*Exercise directions:* Put these records into a JSON list of strings, one string per line, leaving out any blank lines.

Lines of data:
════════════════════
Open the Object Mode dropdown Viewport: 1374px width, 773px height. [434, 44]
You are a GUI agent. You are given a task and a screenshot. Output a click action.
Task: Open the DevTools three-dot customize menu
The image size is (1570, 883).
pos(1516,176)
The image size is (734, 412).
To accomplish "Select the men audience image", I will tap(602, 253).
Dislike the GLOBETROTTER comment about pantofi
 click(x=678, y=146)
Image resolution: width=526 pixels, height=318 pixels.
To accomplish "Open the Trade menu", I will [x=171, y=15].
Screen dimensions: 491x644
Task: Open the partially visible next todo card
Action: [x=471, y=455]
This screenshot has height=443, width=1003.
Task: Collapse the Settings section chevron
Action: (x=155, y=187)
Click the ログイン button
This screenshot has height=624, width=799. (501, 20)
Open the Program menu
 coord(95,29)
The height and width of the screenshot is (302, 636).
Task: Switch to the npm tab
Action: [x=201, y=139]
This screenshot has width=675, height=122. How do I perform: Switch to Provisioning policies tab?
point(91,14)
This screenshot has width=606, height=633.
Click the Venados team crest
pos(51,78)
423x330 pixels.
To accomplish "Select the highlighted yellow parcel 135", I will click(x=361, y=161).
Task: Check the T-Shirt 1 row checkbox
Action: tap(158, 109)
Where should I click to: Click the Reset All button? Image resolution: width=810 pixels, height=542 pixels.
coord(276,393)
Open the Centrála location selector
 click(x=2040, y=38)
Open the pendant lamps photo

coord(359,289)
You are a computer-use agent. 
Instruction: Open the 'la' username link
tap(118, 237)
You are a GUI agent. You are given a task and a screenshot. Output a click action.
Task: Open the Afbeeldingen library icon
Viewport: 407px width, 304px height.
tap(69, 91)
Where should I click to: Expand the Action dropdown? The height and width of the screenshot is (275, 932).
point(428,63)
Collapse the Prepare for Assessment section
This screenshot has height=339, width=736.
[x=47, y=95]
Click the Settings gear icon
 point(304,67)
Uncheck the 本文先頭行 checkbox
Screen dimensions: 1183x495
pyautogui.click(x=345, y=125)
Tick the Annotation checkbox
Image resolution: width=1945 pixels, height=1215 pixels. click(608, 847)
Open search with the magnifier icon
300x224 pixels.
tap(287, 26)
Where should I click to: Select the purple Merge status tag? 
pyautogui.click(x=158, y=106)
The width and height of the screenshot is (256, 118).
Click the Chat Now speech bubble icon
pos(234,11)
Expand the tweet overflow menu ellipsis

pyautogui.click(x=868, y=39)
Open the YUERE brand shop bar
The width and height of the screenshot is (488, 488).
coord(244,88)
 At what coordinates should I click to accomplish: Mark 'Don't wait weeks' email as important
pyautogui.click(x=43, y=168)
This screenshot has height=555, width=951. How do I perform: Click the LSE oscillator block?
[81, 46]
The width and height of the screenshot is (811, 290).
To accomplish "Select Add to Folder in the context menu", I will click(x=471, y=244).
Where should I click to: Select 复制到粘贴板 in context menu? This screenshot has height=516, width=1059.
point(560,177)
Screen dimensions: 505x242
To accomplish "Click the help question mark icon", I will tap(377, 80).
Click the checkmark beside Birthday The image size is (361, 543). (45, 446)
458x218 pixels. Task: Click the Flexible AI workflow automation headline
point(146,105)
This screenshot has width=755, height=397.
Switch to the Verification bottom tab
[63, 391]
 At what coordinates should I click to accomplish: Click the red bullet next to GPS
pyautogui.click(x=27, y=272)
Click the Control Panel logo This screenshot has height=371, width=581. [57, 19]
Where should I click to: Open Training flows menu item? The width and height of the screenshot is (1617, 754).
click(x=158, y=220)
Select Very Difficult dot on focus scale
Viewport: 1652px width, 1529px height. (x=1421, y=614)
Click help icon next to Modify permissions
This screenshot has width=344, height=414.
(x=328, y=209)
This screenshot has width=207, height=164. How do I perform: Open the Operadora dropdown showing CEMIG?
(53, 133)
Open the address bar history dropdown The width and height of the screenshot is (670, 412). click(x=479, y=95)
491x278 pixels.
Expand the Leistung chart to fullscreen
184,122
════════════════════
*The reply:*
[
  "Open the Object Mode dropdown Viewport: 1374px width, 773px height. [434, 44]",
  "You are a GUI agent. You are given a task and a screenshot. Output a click action.",
  "Task: Open the DevTools three-dot customize menu",
  "The image size is (1570, 883).",
  "pos(1516,176)",
  "The image size is (734, 412).",
  "To accomplish \"Select the men audience image\", I will tap(602, 253).",
  "Dislike the GLOBETROTTER comment about pantofi",
  " click(x=678, y=146)",
  "Image resolution: width=526 pixels, height=318 pixels.",
  "To accomplish \"Open the Trade menu\", I will [x=171, y=15].",
  "Screen dimensions: 491x644",
  "Task: Open the partially visible next todo card",
  "Action: [x=471, y=455]",
  "This screenshot has height=443, width=1003.",
  "Task: Collapse the Settings section chevron",
  "Action: (x=155, y=187)",
  "Click the ログイン button",
  "This screenshot has height=624, width=799. (501, 20)",
  "Open the Program menu",
  " coord(95,29)",
  "The height and width of the screenshot is (302, 636).",
  "Task: Switch to the npm tab",
  "Action: [x=201, y=139]",
  "This screenshot has width=675, height=122. How do I perform: Switch to Provisioning policies tab?",
  "point(91,14)",
  "This screenshot has width=606, height=633.",
  "Click the Venados team crest",
  "pos(51,78)",
  "423x330 pixels.",
  "To accomplish \"Select the highlighted yellow parcel 135\", I will click(x=361, y=161).",
  "Task: Check the T-Shirt 1 row checkbox",
  "Action: tap(158, 109)",
  "Where should I click to: Click the Reset All button? Image resolution: width=810 pixels, height=542 pixels.",
  "coord(276,393)",
  "Open the Centrála location selector",
  " click(x=2040, y=38)",
  "Open the pendant lamps photo",
  "coord(359,289)",
  "You are a computer-use agent. ",
  "Instruction: Open the 'la' username link",
  "tap(118, 237)",
  "You are a GUI agent. You are given a task and a screenshot. Output a click action.",
  "Task: Open the Afbeeldingen library icon",
  "Viewport: 407px width, 304px height.",
  "tap(69, 91)",
  "Where should I click to: Expand the Action dropdown? The height and width of the screenshot is (275, 932).",
  "point(428,63)",
  "Collapse the Prepare for Assessment section",
  "This screenshot has height=339, width=736.",
  "[x=47, y=95]",
  "Click the Settings gear icon",
  " point(304,67)",
  "Uncheck the 本文先頭行 checkbox",
  "Screen dimensions: 1183x495",
  "pyautogui.click(x=345, y=125)",
  "Tick the Annotation checkbox",
  "Image resolution: width=1945 pixels, height=1215 pixels. click(608, 847)",
  "Open search with the magnifier icon",
  "300x224 pixels.",
  "tap(287, 26)",
  "Where should I click to: Select the purple Merge status tag? ",
  "pyautogui.click(x=158, y=106)",
  "The width and height of the screenshot is (256, 118).",
  "Click the Chat Now speech bubble icon",
  "pos(234,11)",
  "Expand the tweet overflow menu ellipsis",
  "pyautogui.click(x=868, y=39)",
  "Open the YUERE brand shop bar",
  "The width and height of the screenshot is (488, 488).",
  "coord(244,88)",
  " At what coordinates should I click to accomplish: Mark 'Don't wait weeks' email as important",
  "pyautogui.click(x=43, y=168)",
  "This screenshot has height=555, width=951. How do I perform: Click the LSE oscillator block?",
  "[81, 46]",
  "The width and height of the screenshot is (811, 290).",
  "To accomplish \"Select Add to Folder in the context menu\", I will click(x=471, y=244).",
  "Where should I click to: Select 复制到粘贴板 in context menu? This screenshot has height=516, width=1059.",
  "point(560,177)",
  "Screen dimensions: 505x242",
  "To accomplish \"Click the help question mark icon\", I will tap(377, 80).",
  "Click the checkmark beside Birthday The image size is (361, 543). (45, 446)",
  "458x218 pixels. Task: Click the Flexible AI workflow automation headline",
  "point(146,105)",
  "This screenshot has width=755, height=397.",
  "Switch to the Verification bottom tab",
  "[63, 391]",
  " At what coordinates should I click to accomplish: Click the red bullet next to GPS",
  "pyautogui.click(x=27, y=272)",
  "Click the Control Panel logo This screenshot has height=371, width=581. [57, 19]",
  "Where should I click to: Open Training flows menu item? The width and height of the screenshot is (1617, 754).",
  "click(x=158, y=220)",
  "Select Very Difficult dot on focus scale",
  "Viewport: 1652px width, 1529px height. (x=1421, y=614)",
  "Click help icon next to Modify permissions",
  "This screenshot has width=344, height=414.",
  "(x=328, y=209)",
  "This screenshot has width=207, height=164. How do I perform: Open the Operadora dropdown showing CEMIG?",
  "(53, 133)",
  "Open the address bar history dropdown The width and height of the screenshot is (670, 412). click(x=479, y=95)",
  "491x278 pixels.",
  "Expand the Leistung chart to fullscreen",
  "184,122"
]